══ Data extract

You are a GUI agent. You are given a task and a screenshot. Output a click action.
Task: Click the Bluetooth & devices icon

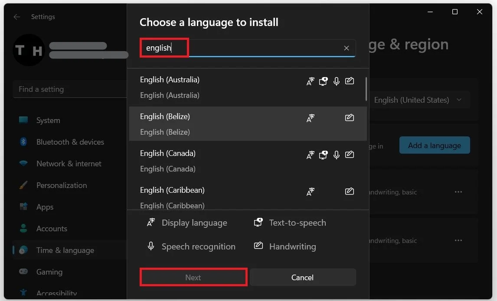(x=23, y=142)
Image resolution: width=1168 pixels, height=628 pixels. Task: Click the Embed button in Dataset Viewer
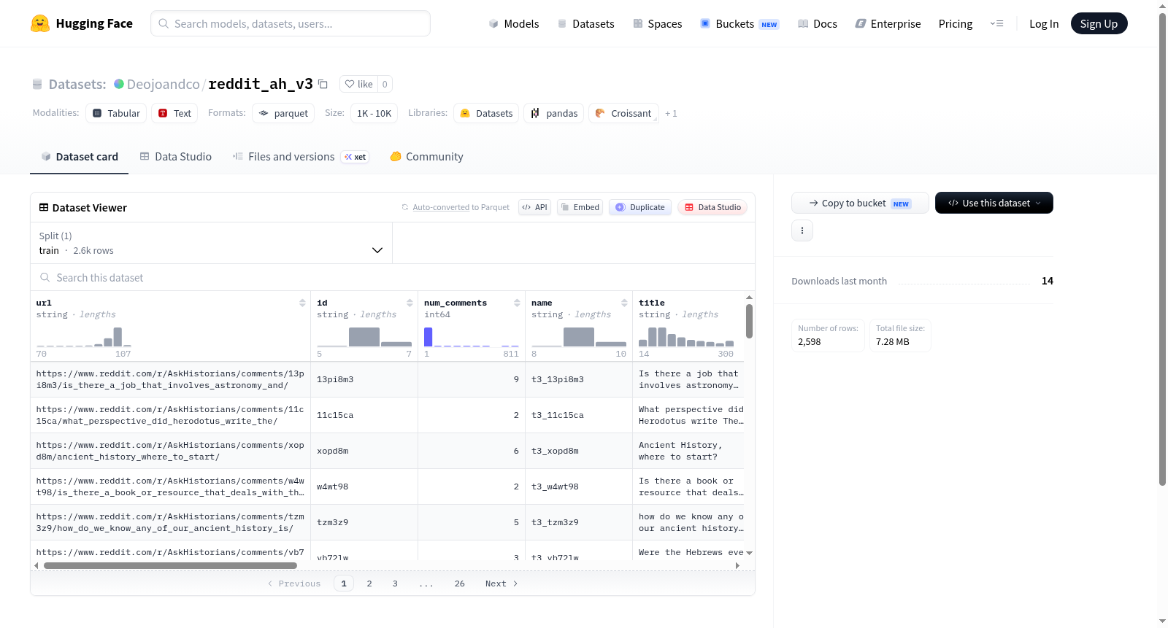coord(580,207)
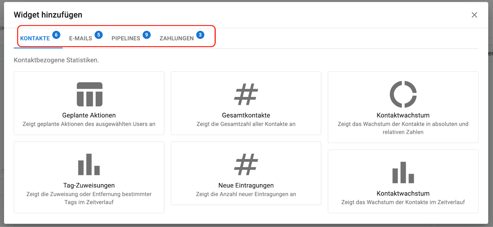The width and height of the screenshot is (493, 227).
Task: Close the Widget hinzufügen dialog
Action: coord(474,15)
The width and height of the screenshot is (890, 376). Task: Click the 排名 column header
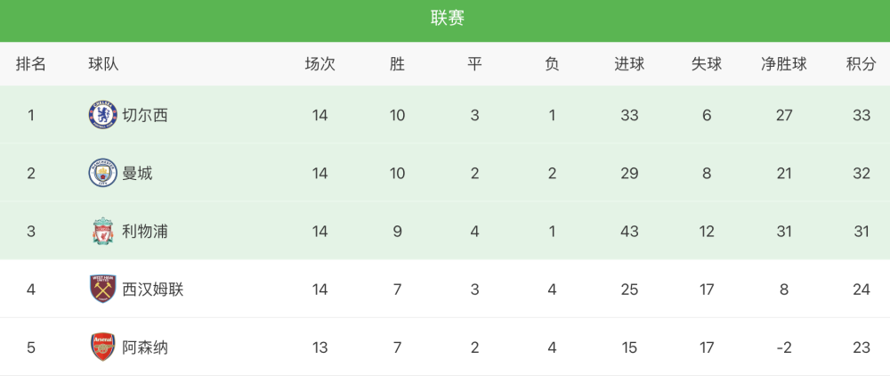(x=30, y=64)
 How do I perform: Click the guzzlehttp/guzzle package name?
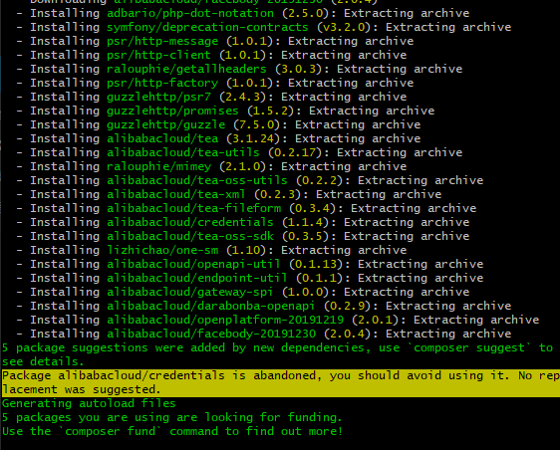pyautogui.click(x=166, y=124)
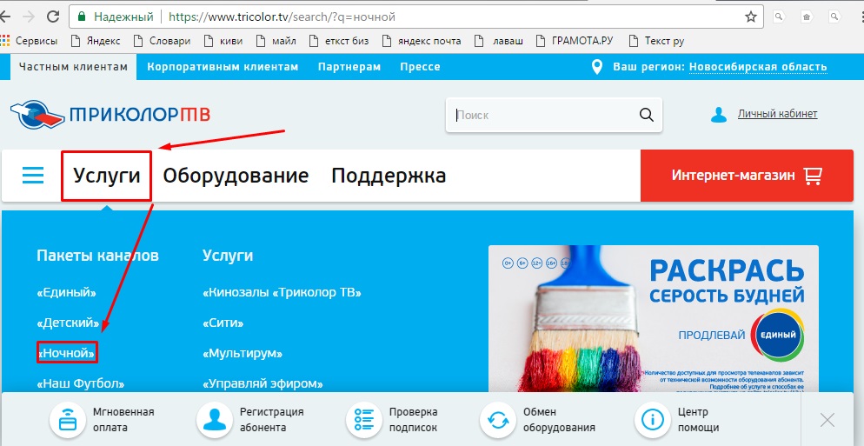Viewport: 864px width, 446px height.
Task: Switch to Партнерам tab
Action: point(349,67)
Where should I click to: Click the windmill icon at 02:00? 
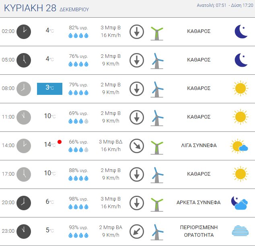point(156,32)
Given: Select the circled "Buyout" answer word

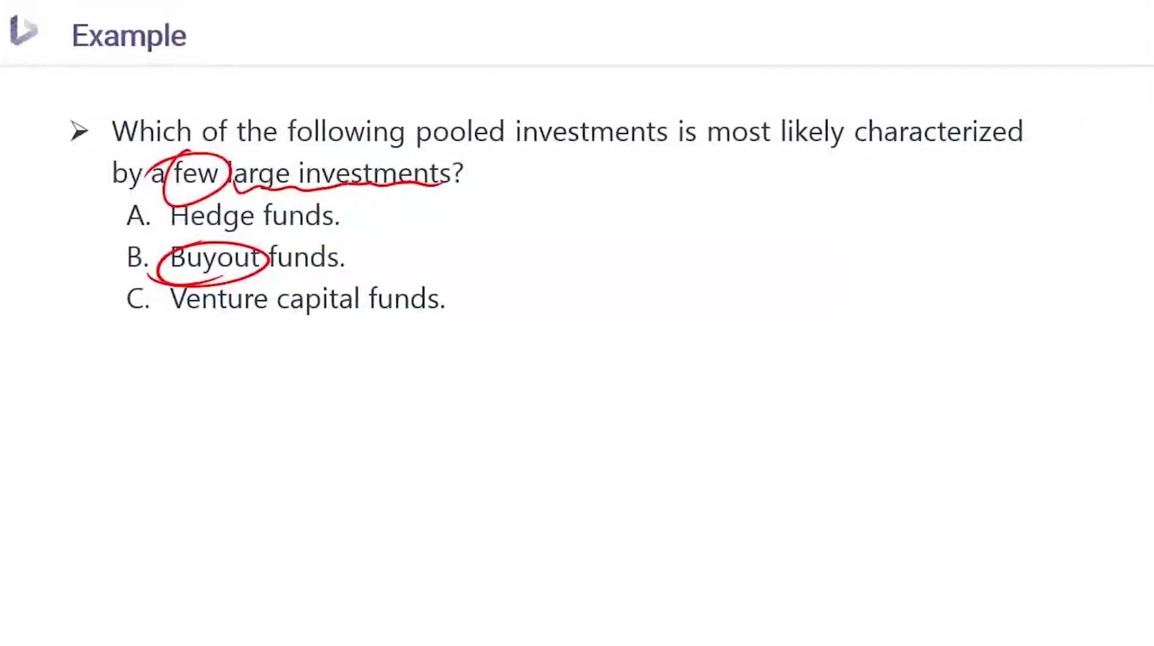Looking at the screenshot, I should 215,258.
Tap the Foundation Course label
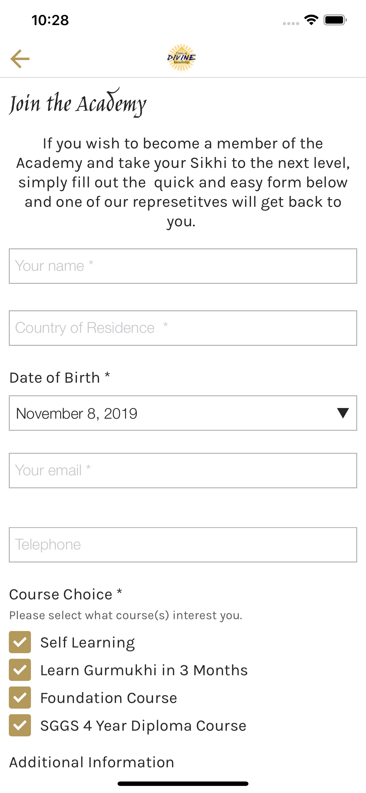The image size is (366, 793). coord(109,698)
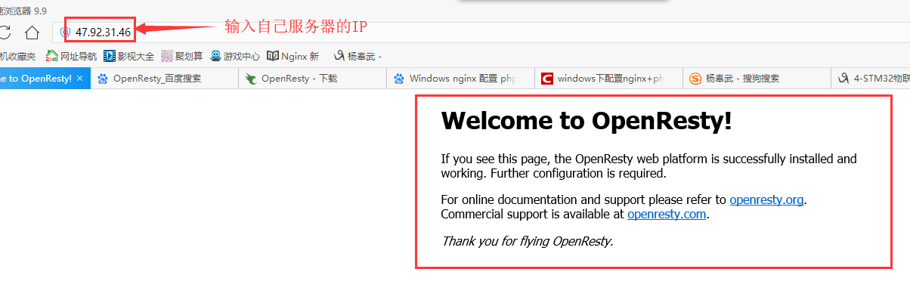Switch to 杨奉武 - 搜狗搜索 tab
910x303 pixels.
(x=741, y=79)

════

**To do**
The records above are to be restated exactly, with all pictures omitted.

**Written answer**
You are a GUI agent. You are given a task and a screenshot. Output a click action.
Task: Click the Bluetooth & devices icon

(x=23, y=142)
Image resolution: width=1168 pixels, height=628 pixels. Task: Click the Embed button in Dataset Viewer
coord(580,207)
The width and height of the screenshot is (493, 227).
Task: Close the Widget hinzufügen dialog
Action: coord(474,15)
The width and height of the screenshot is (890, 376). Task: Click the 排名 column header
(x=30, y=64)
 How do I perform: Click the guzzlehttp/guzzle package name?
pyautogui.click(x=166, y=124)
Viewport: 864px width, 446px height.
Task: Switch to Партнерам tab
Action: point(349,67)
Where should I click to: Click the windmill icon at 02:00? 
point(156,32)
Given: Select the circled "Buyout" answer word

Looking at the screenshot, I should 215,258.
Tap the Foundation Course label
The image size is (366, 793). coord(109,698)
Switch to 杨奉武 - 搜狗搜索 tab
910x303 pixels.
(x=741, y=79)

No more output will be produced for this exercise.